(A block of data)
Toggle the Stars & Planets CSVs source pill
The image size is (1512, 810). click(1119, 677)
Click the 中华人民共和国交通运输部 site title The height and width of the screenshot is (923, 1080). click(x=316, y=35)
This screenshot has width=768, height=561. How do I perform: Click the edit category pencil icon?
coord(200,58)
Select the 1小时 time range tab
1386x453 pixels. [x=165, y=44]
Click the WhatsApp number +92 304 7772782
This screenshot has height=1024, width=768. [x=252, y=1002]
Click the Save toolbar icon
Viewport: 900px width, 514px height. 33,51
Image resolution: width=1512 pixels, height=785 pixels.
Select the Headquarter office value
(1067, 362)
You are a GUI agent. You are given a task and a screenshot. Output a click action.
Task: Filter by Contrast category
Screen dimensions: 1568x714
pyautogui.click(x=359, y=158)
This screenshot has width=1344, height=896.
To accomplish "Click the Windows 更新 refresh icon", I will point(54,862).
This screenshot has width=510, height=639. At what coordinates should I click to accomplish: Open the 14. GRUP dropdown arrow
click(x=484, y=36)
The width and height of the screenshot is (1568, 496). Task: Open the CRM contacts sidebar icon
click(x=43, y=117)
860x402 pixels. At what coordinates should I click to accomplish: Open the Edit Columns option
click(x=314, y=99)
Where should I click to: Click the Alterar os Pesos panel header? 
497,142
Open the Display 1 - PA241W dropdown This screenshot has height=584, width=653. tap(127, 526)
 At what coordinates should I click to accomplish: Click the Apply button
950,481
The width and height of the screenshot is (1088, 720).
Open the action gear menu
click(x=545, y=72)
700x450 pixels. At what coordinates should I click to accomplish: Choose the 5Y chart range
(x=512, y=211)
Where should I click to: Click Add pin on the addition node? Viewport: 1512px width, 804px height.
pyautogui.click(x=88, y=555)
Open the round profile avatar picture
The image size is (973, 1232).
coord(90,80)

WHAT NEEDS TO BE DONE.
Which lines of the listing contain the string "action", with case counting? Extract each of those lines in full.

EXERCISE ANSWER.
You are a GUI agent. You are given a task and a screenshot. Output a click action.
Open the action gear menu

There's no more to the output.